Ces dernières semaines, le droit des victimes s’impose au Maroc sur la scène juridique, médiatique et politique, et on aime à y avoir le signal fort d’une justice équitable et en bonne santé.
L’affaire de la vidéo filmée à Marrakech dans laquelle des acteurs et un influenceur français se permettent d’insulter les femmes marocaines et d’humilier des enfants, au prétexte de parodie et d’humour, s’est soldée par un jugement juste… n’en déplaise à ceux qui estiment que cette peine, respectivement d’un an et de huit mois de réclusion ferme à leur encontre, est disproportionnée, ou encore que la justice marocaine s’emballe dès lors que les réseaux sociaux s’enflamment.

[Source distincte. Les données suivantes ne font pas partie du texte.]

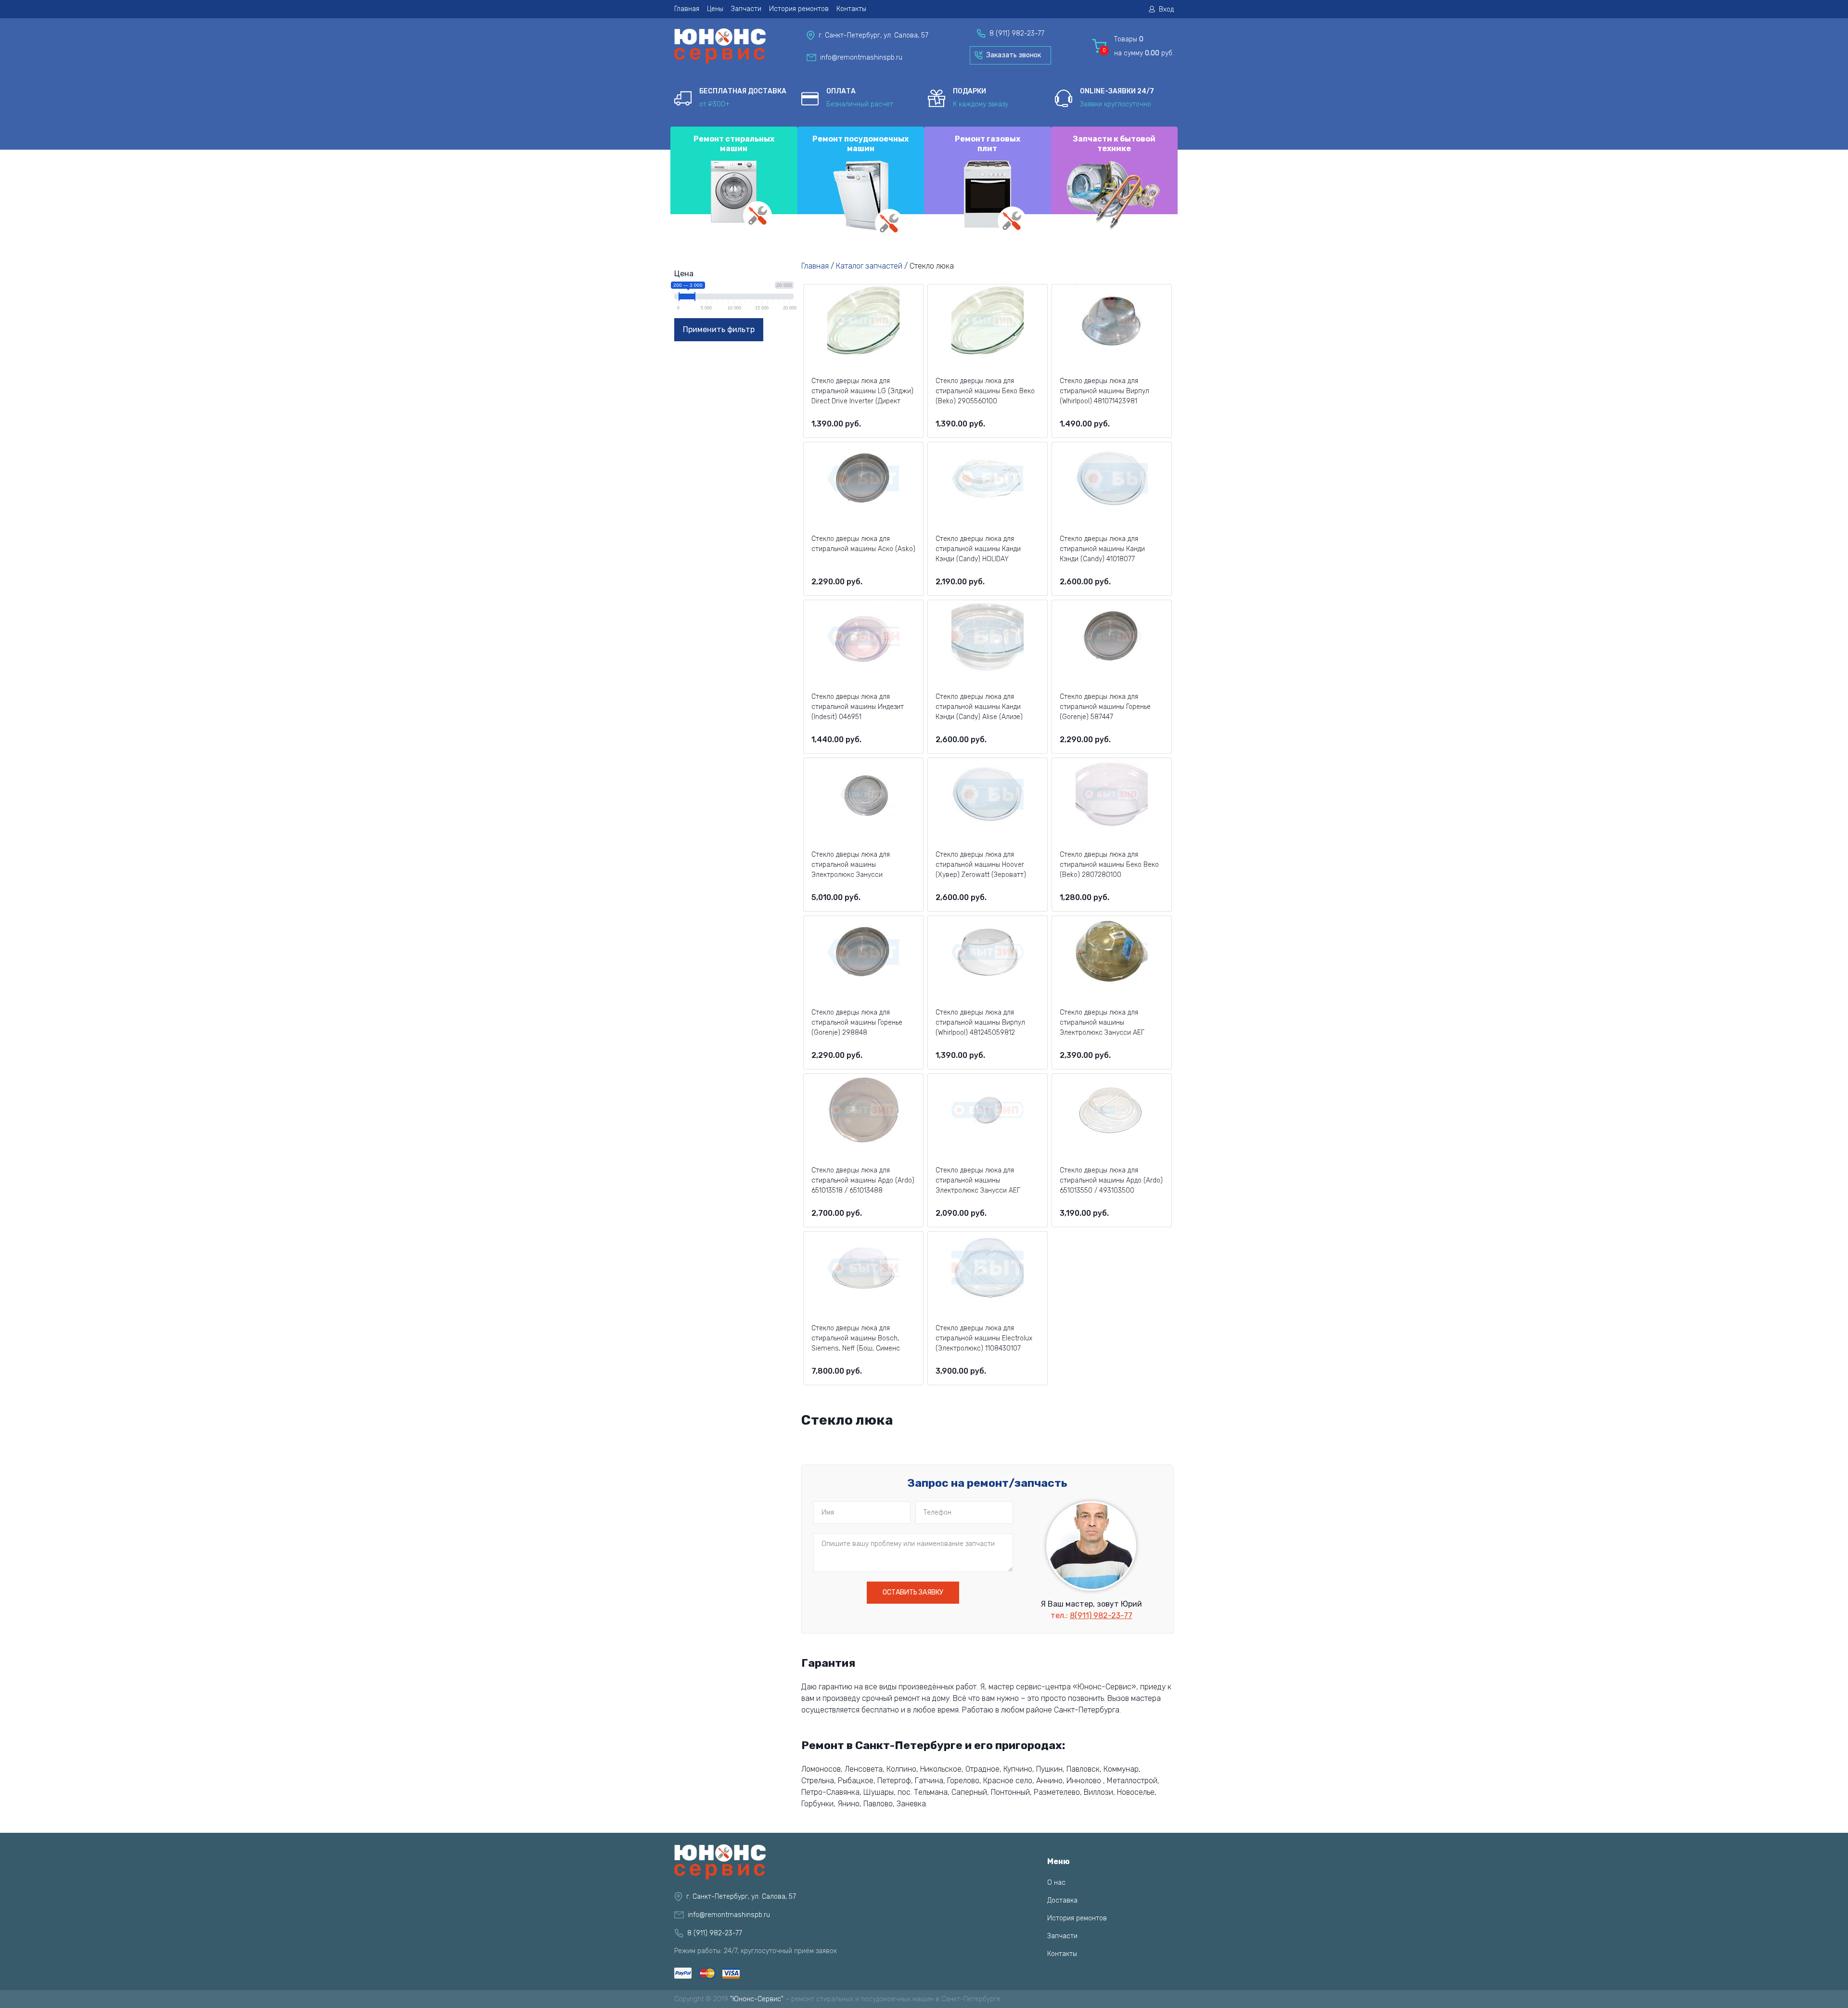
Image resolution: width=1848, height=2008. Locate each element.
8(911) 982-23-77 (1101, 1615)
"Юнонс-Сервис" (756, 1999)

Non, on ne peut pas rire de tout, de tout le monde, sous couvert de liberté d’expression. Il y a des limites à ne pas franchir, et le message est maintenant passé: le Maroc n’est pas un paillasson sur lequel on s'essuie les pieds après s’être vu dérouler le tapis rouge. Passons sur les insultes à l’égard des femmes marocaines, taxées de prostituées par des hommes sans éducation… Nous sommes assez grandes pour savoir nous défendre devant ce genre d’énergumènes qui préfèrent s’adresser à une caméra. Au moins une caméra, ça ne répond pas. Mais humilier de la sorte nos enfants, déjà suffisamment fragilisés par la pauvreté qui les expose à un certain tourisme sexuel, ça, c’est inadmissible. Alors, bravo à la justice marocaine d’avoir sévi en ne tenant pas compte de la carte de la célébrité des accusés et merci à elle d’agir de la sorte à l’avenir en fermant la porte aux passe-droits et en rappelant que le Maroc est un Etat souverain.
Le droit de victime reconnu à ses enfants par la justice marocaine, c’est aussi celui que se bat pour se voir reconnaître par l’opinion publique nationale et internationale, Hafsa Boutahar, victime présumée d’un viol commis par Omar Radi. Dans cette affaire aussi, la justice marocaine a agi de façon équitable et juste, ce qui n’est pas toujours le cas dans les affaires de viol, convenons-en. Pourtant, du fait de la casquette de journaliste et défenseur des droits humains portée par le présumé agresseur, un certain pan de l’opinion publique refuse à la victime présumée d’être reconnue en tant que telle. Au mieux, balayée d’un revers de main et ignorée par les soutiens du journaliste parmi lesquels des associations droits-de-l’hommistes, au pire, taxée d’intrigante et de menteuse à la solde du Makhzen, la jeune femme n’en démord pourtant pas.
Mais se demande-t-on seulement ce que cette femme a à y gagner? Quel est l’intérêt qu’elle pourrait bien tirer à endosser à vie la casquette de victime de viol, en vivant de surcroît au Maroc? Où êtes-vous donc les féministes de la première heure pour témoigner de la difficulté de survivre après un viol, de surcroît dans une société qui vous ferme les portes, dès lors que vous avez été souillée? Où êtes-vous donc les meetooistes promptes à dézinguer Polanski et ceux de son espèce en nous expliquant qu’il ne faut pas dissocier l’artiste de l’homme? A croire que les violeurs ne sont que des hommes méchants, qui n’ont ni entourage, ni familles, ni amis… Naïveté ou impunité?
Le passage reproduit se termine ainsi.